Yang Song: using natural language processing to study Princeton history
by Sharon Adarlo, Center for Statistics and Machine Learning
Song majored in Computer Science (COS) and also earned five certificates: the Undergraduate Certificate Program in Statistics and Machine Learning from the Center for Statistics and Machine Learning (CSML), Applied and Computational Mathematics, Engineering and Management Systems, Finance, and Music Performance in Clarinet.
Song became interested in Princeton history when he learned that the University library had digitized issues of the Daily Princetonian stretching back to the late 1800s.
“The digital archive is amazing because it allows historians and researchers to easily access the issues. It is also important because some of the old newsprint has become very fragile,” he said. “The digitalization process was incredibly manual and work-intensive, with entire copies of old newspapers on microfilm sent to Canada and Cambodia to be photographed. The content was then extracted using optical character recognition.”
For his independent project for the CSML certificate, which he undertook in the fall of 2018, Song decided to analyze the content of the Daily Princetonian from 1946 to 2015 using machine learning algorithms to perform natural language processing.
Specifically, Song stated in his report that his project was focused on “quantitatively analyzing the text within articles to examine Princeton’s history through a linguistic lens. Using several word embedding models including Word2Vec, this project explores the relationships between words, capturing word similarity and association, as well as the change in usage of words over time.”
His work, done under Professor of Computer Science Brian Kernighan as his advisor, builds upon earlier computational work analyzing the Daily Princetonian.
Song tracked the use of certain words over time and made connections between events on campus and the world, such as the admittance of women into Princeton, protests against the Vietnam War, changes to eating club admissions, and the relationship between different residential colleges.
For example, Song saw changes in how people of Asian descent were described, from at first being called Orientals and later as simply Asian. In the past, Princeton students were called boys and girls but are now called men and women. He also saw how the phrase “computer science” grew with popularity over time, eclipsing words like “chemistry” and “mathematics.”
“You can visualize how things have changed over time linguistically and on socio-cultural subjects,” he said.
During the course of his studies, Song found that his CSML classes complimented his computer science courses.
“My CSML classes have been very helpful and they have been a highlight of my Princeton experience,” Song said. “What I learned in my COS classes was theory and I got to apply theory into real world problems and data sets in my CSML classes. I used tools I learned in CSML to achieve meaningful objectives and they also allowed me to delve into different subjects such as economics and math.”
After graduation, Song started work as a quantitative researcher at Citadel, a Chicago-based hedge fund firm. From there, Song plans on exploring the intersection of finance and technology and may enroll in graduate school in the future but is currently leaning to staying in industry.

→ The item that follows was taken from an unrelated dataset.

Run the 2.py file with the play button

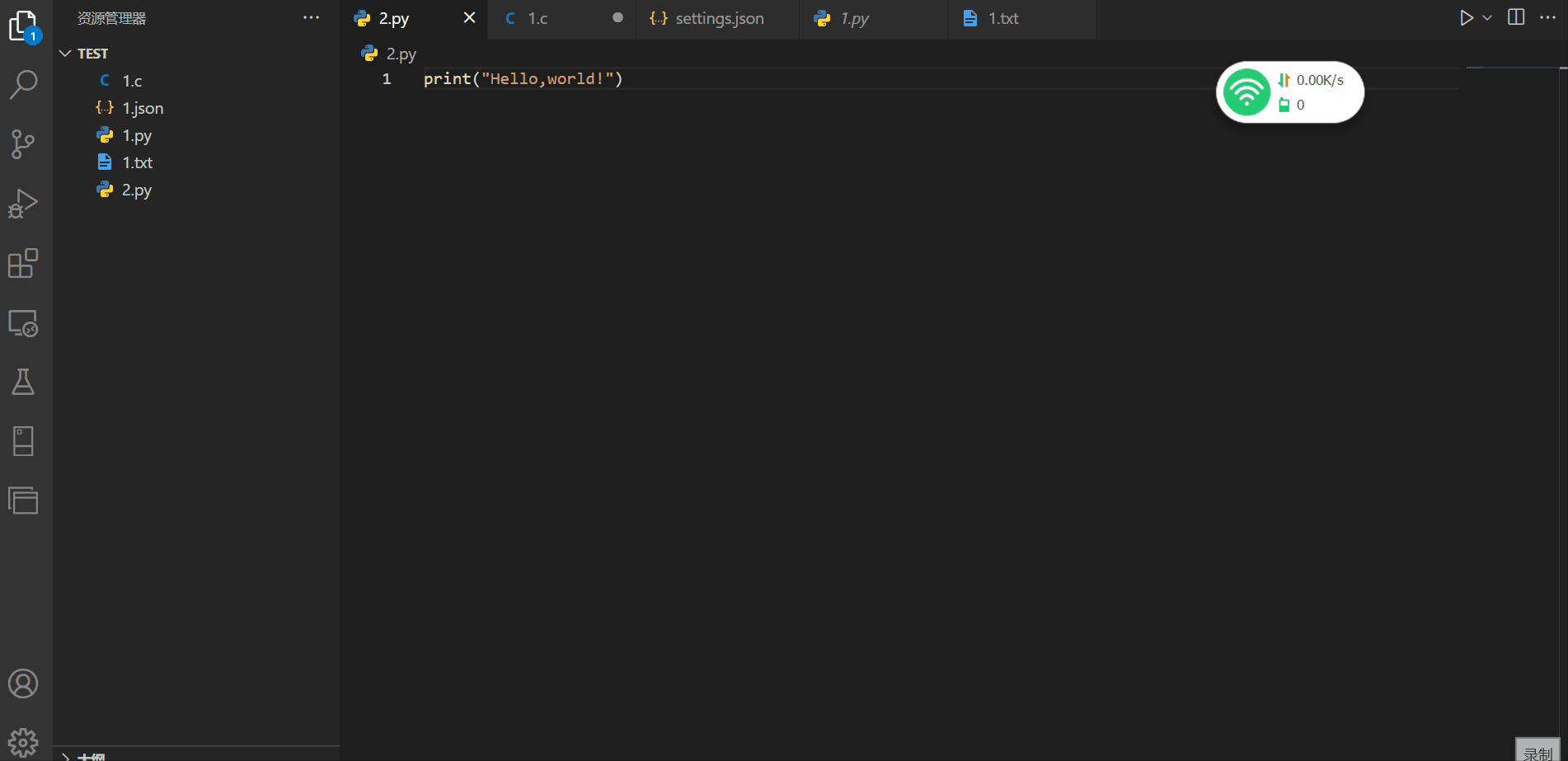pos(1467,16)
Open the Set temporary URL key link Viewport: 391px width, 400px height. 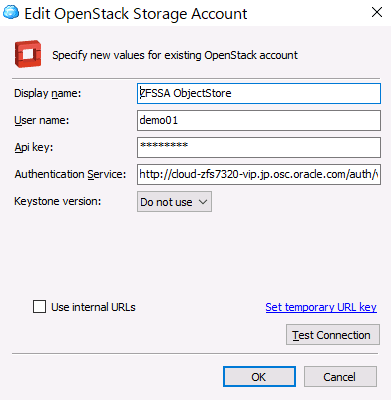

Song played Principal Clarinet in the Princeton University Orchestra, where he also served as President and Publicity Chair. He also played in smaller groups such as the University Chamber Orchestra and the Triangle Club Pit Orchestra. His highlights include leading the Orchestra to sold-out concerts in Europe and playing under Gustavo Dudamel in celebration of the 125th anniversary of Princeton University Concerts. In addition, he was a teaching assistant for the Computer Science Department, lead E-Quad tour guide, dormitory assistant, and peer career advisor.
Song listens to music for fun and also plays the saxophone and violin. He also enjoys learning programming languages and solving puzzles, which was inspired by his experience at the International Mathematical Olympiad, winning bronze and silver medals representing Australia. In his spare time, he enjoys cycling along the Chicago lake.